→ YOUR OBJECTIVE: Please print every record below exactly as it appears.

→ DATA SHOWN:
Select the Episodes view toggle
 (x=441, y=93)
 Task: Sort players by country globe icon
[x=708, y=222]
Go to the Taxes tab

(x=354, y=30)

→ RESPONSE FOR THIS EXERCISE:
Select the Episodes view toggle
 (x=441, y=93)
 Task: Sort players by country globe icon
[x=708, y=222]
Go to the Taxes tab

(x=354, y=30)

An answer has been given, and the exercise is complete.